(waves crashing) - [Woman] It's almost like grief, you know, it's that tsunami thing that comes rushing over you and then pulls back out like it wasn't there at all.
And trying to deal with one's daughter and her race and her experience, I found challenging.
(somber music) - I think I paid a lot more attention to my son and his sense of self than I did to her earlier.
I didn't recognize that she was getting lost because she was articulate and smart, I left a lot out.
I wish I'd shored her up sooner.
We did everything to shore my son up as early as possible.
Make sure he got to the basketball so he could play with all the brown boys.
Made sure he did this, make sure he did that.

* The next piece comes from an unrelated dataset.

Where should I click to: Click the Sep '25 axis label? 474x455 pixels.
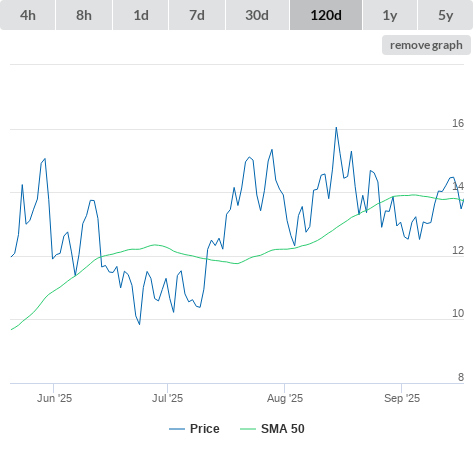[402, 398]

You know, put him in rites of passage.
We didn't do that for her.
We thought she was fine.
You know, in the media, they tell you your boys' endangered, you feel like you're on safari and your son is a young lion and there's a poacher that's going to shoot and kill him.
Even though you might've experienced something, you don't take the same precaution with the daughter.
- I worry about the fact that somebody might be foolish out there, you run across somebody, you know, crazy out there or whatever, not.
And just because you know, the way you are, you can be hurt that way.
I'll always have a little fear about that.
Nothing will ever change that, I don't guess.
(children cursing) - We were riding down this block and it's white people start saying, "Get out of here (beep).
You know, get out of my neighborhood.
Don't come to this neighborhood."
And then they start punching and hitting on her.
- [Woman] Throughout our existence in school, in the media, you know, we're constantly getting hit with these images of being hyper-sexualized and savage, uncivilized.
- [Man] Do you forgive them?
- No.
- It's a way of beating us down in very much the same way we may get beat down in the street by the police or by, by a racist mob.
- Police!
Open the door!
- There's this whole confluence of violence that comes at us that goes unnoticed by the media and goes unnoticed by other people because it's not the way they typically see a violent attack.
- I find it difficult to figure out what's acceptable in the eyes of society for me to wear or how, how my body is viewed.
If I can walk down the street without being catcalled all the time, because I just, I just want to go home.
I don't see why we have to have a full conversation about my body.
And it's being like picked at, by every guy on the corner of the street.
- I remember as a seven year, or eight year old, my then stepmother, she was like, you have to stay in the kitchen and watch me cook and clean and do all this.
But your brothers, because they're men, don't have to do that.
And I was like, oh, that's awful.
What are you talking about?
I don't want to do this.
And she was like, it's because you're a woman.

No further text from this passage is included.